Can you write out every line of the records below, from the line containing "Switch to large cards view" down to and including the line containing "[x=1092, y=15]", leaving out the pictures?

**Dataset records**.
┌────────
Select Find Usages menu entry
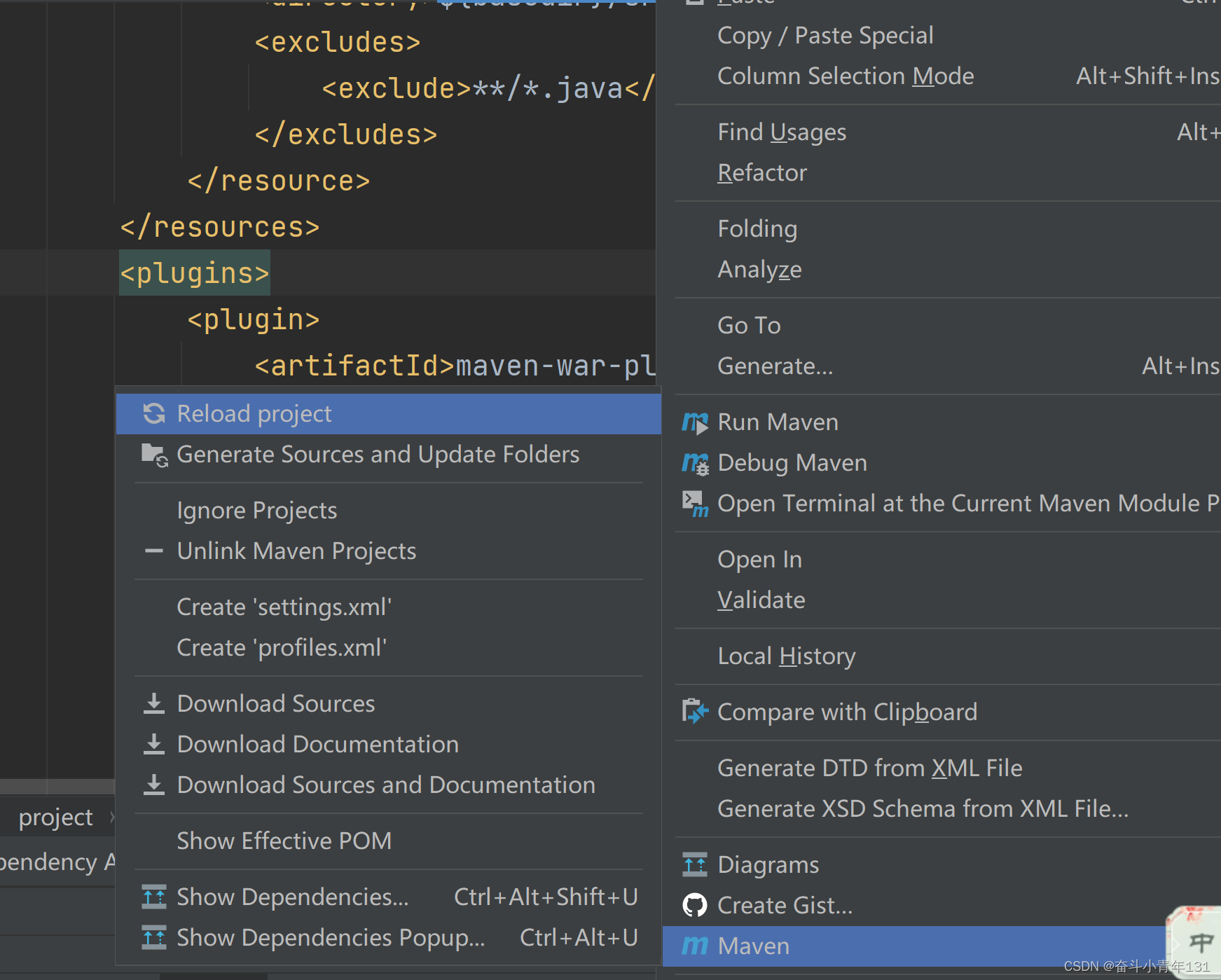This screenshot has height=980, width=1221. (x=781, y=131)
└────────
┌────────
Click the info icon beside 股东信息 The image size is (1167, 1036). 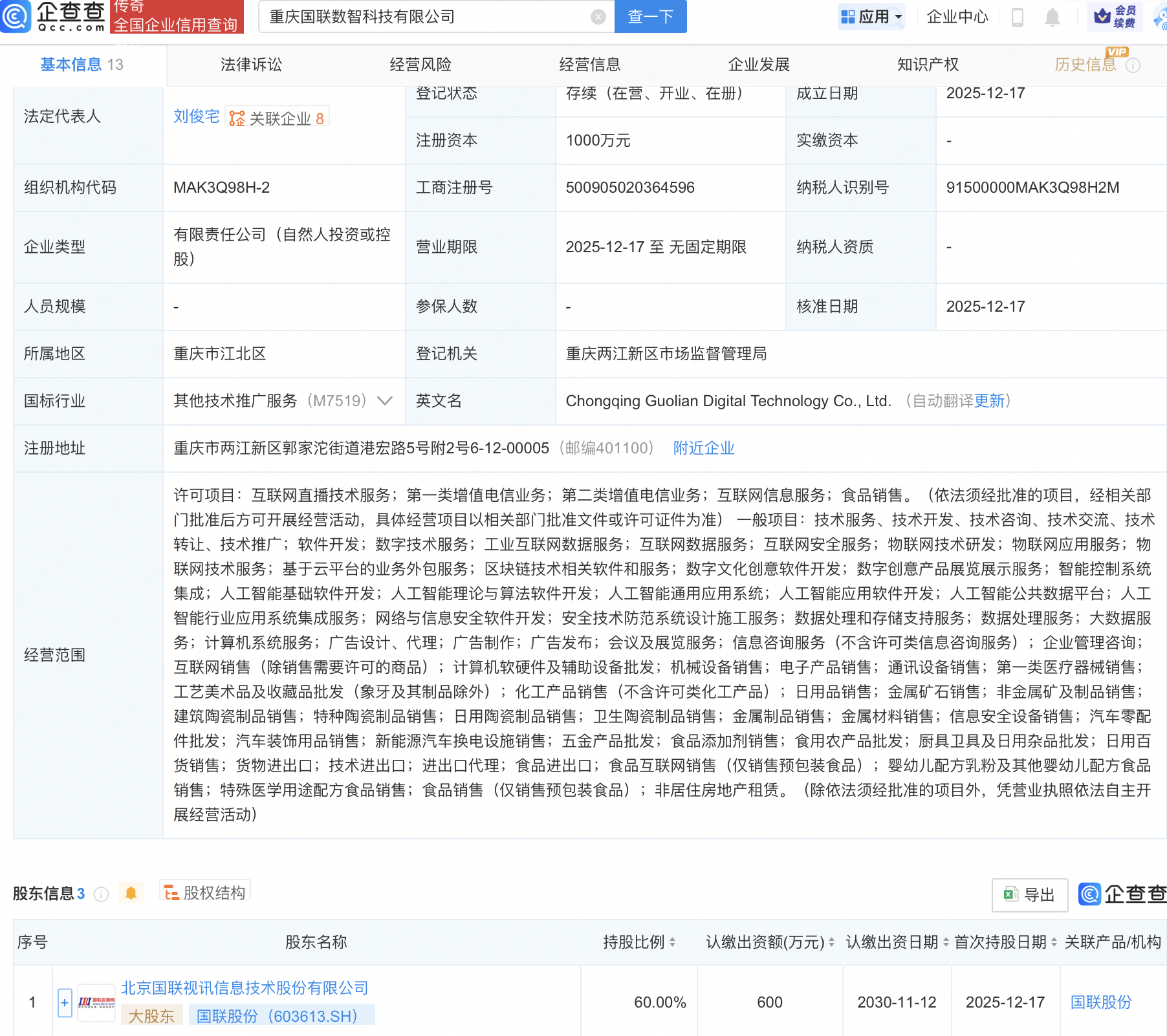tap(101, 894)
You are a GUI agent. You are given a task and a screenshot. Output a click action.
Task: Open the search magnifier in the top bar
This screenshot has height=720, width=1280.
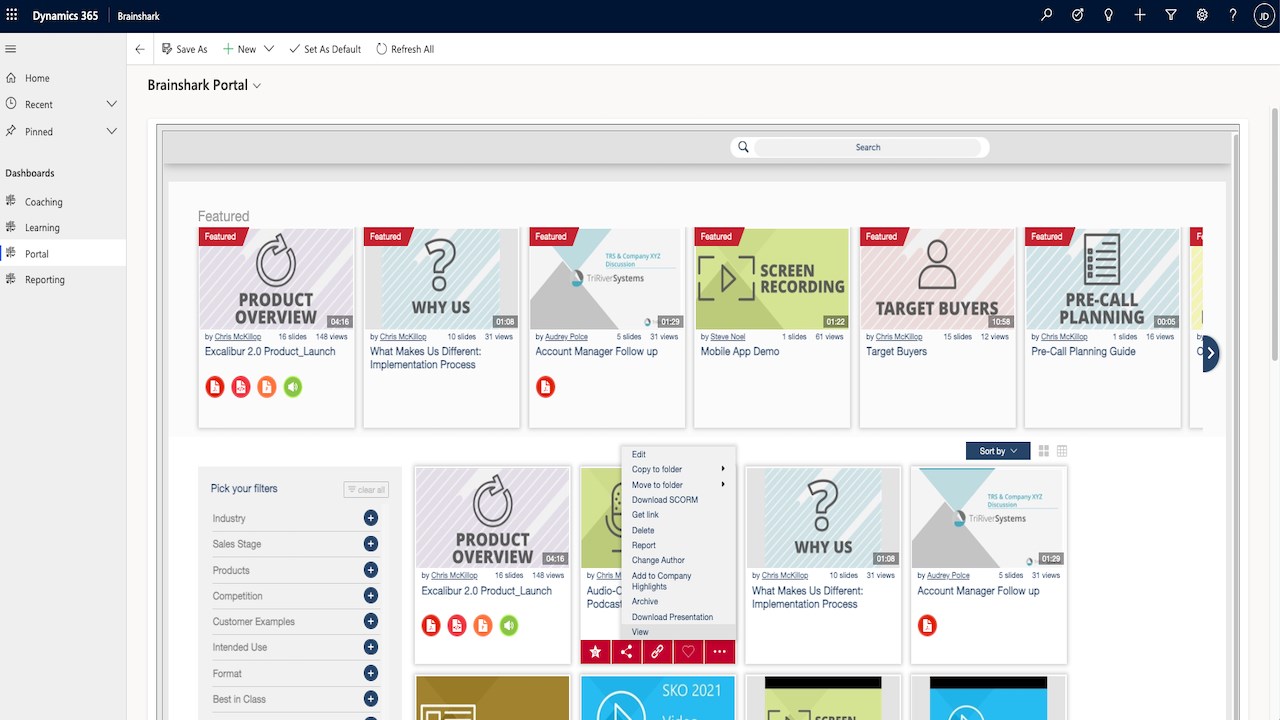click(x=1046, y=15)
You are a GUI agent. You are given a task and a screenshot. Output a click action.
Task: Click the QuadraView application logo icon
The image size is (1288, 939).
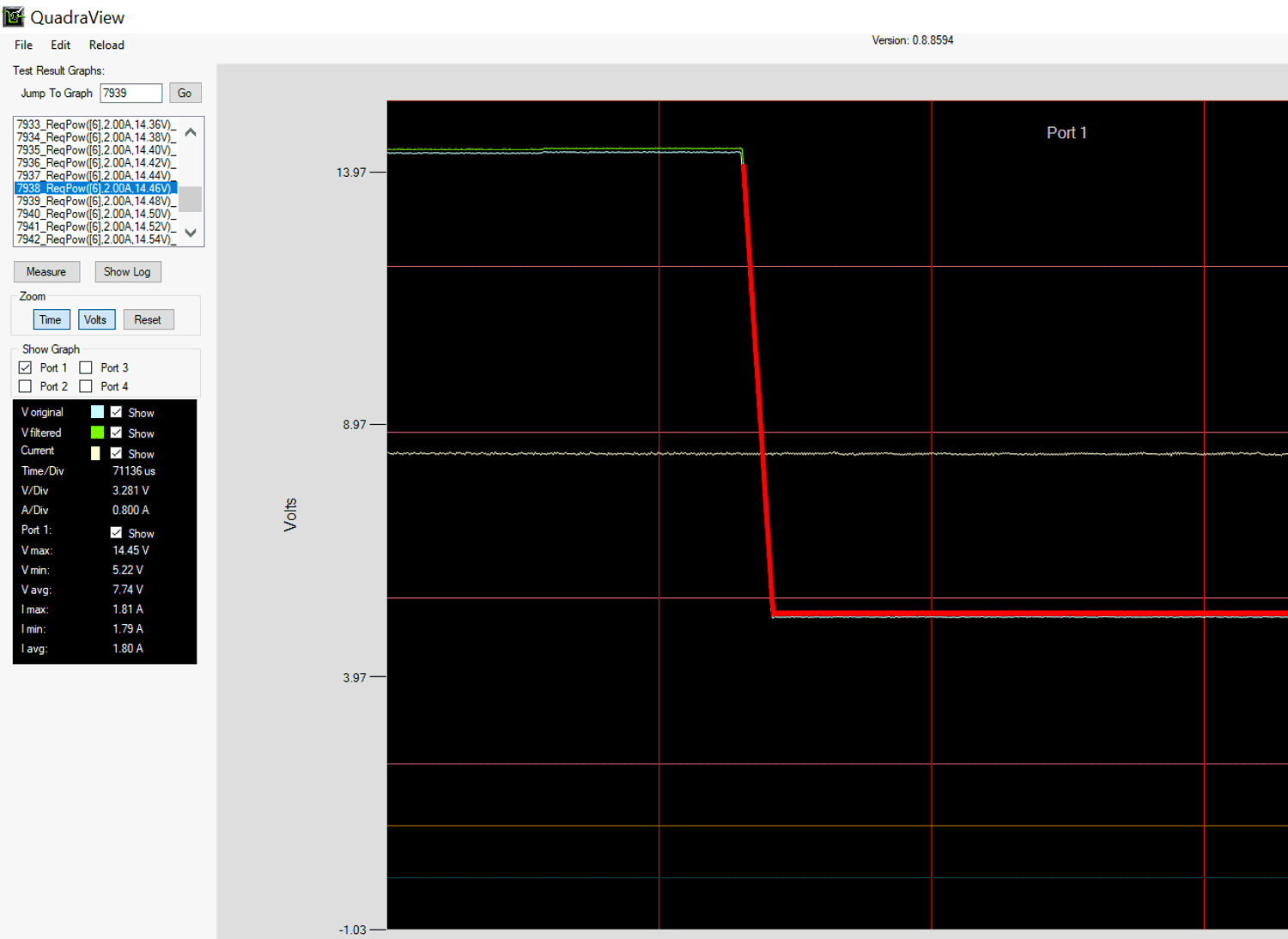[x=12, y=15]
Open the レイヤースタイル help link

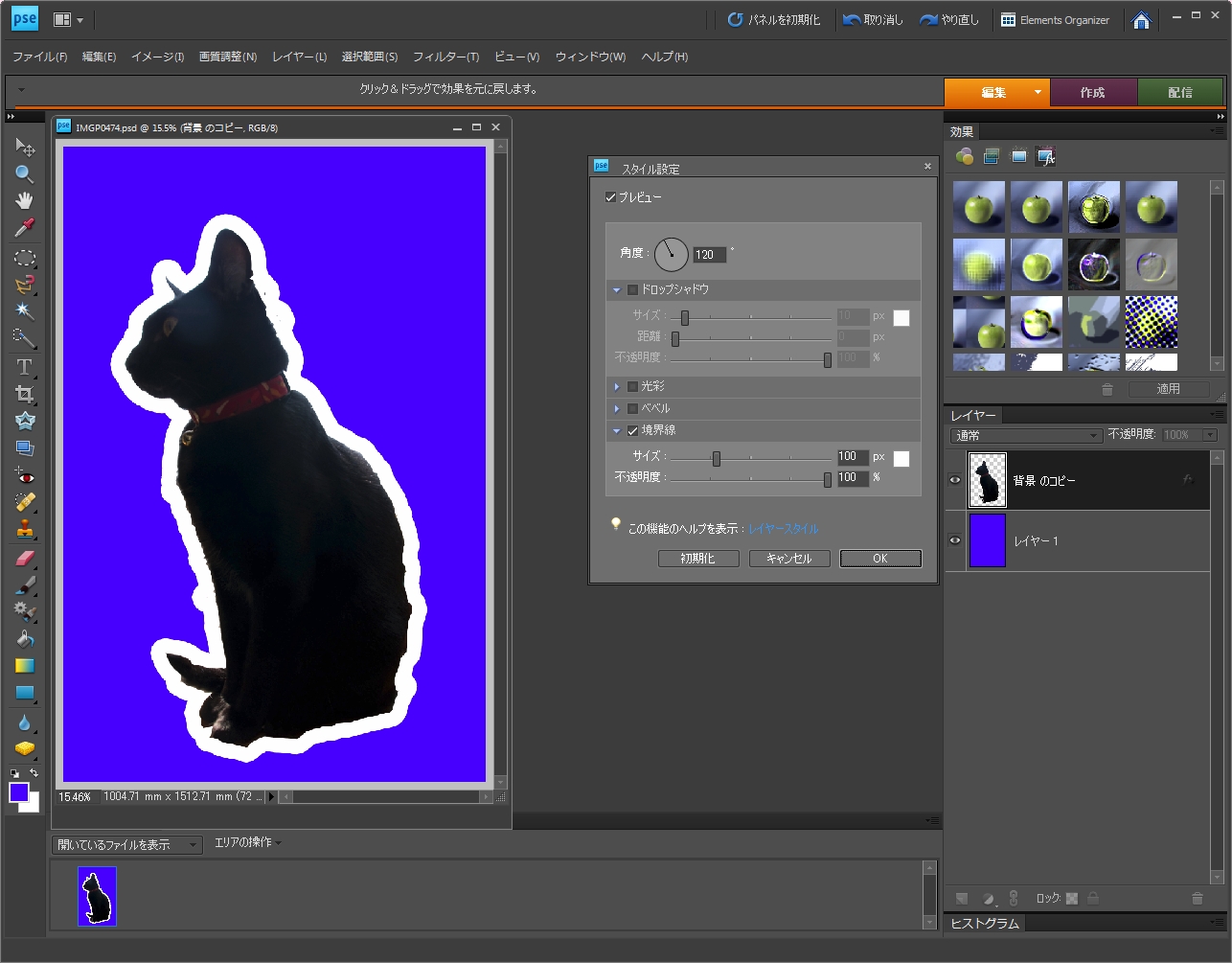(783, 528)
└────────
┌────────
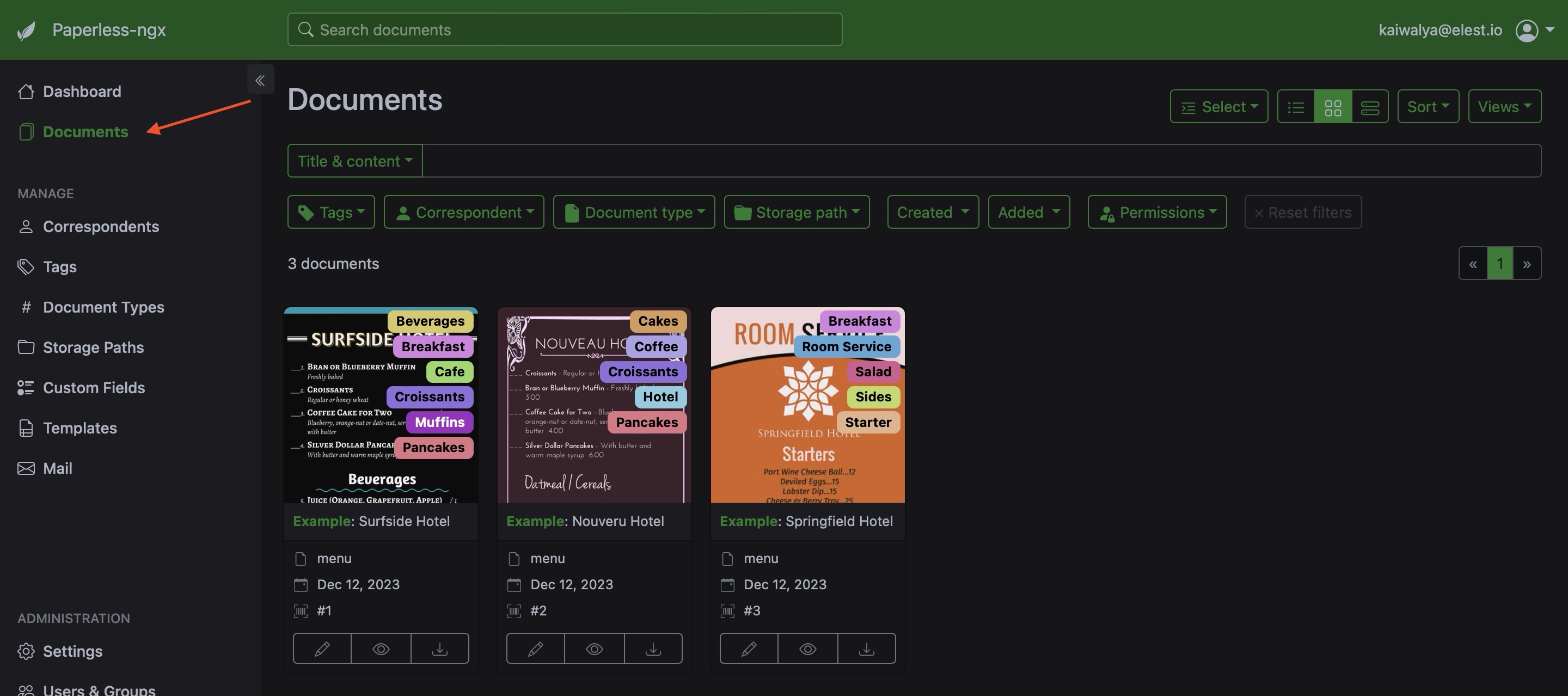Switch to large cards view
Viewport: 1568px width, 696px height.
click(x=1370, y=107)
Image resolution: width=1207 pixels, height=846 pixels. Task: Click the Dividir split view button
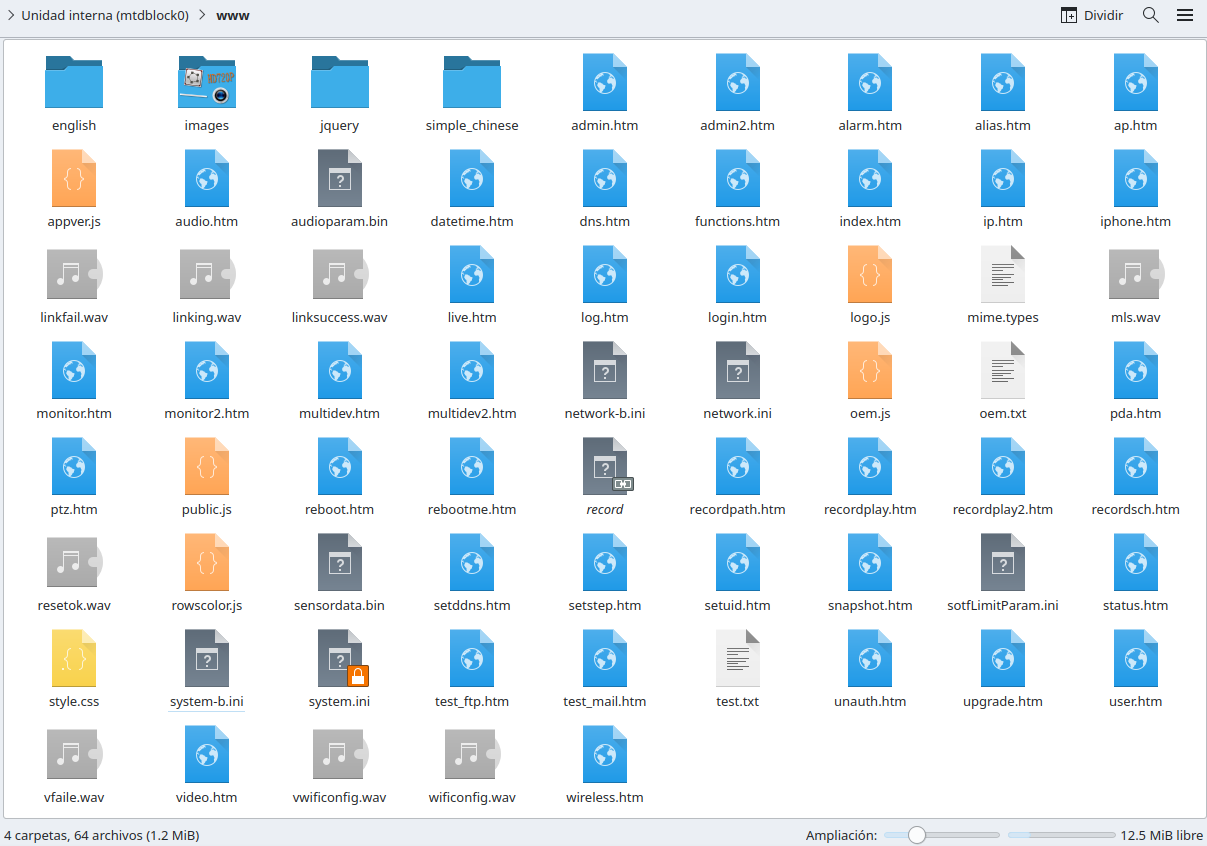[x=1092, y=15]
└────────
**Finished answer**.
Switch to large cards view
Viewport: 1568px width, 696px height.
click(x=1370, y=107)
Image resolution: width=1207 pixels, height=846 pixels. Task: Click the Dividir split view button
[x=1092, y=15]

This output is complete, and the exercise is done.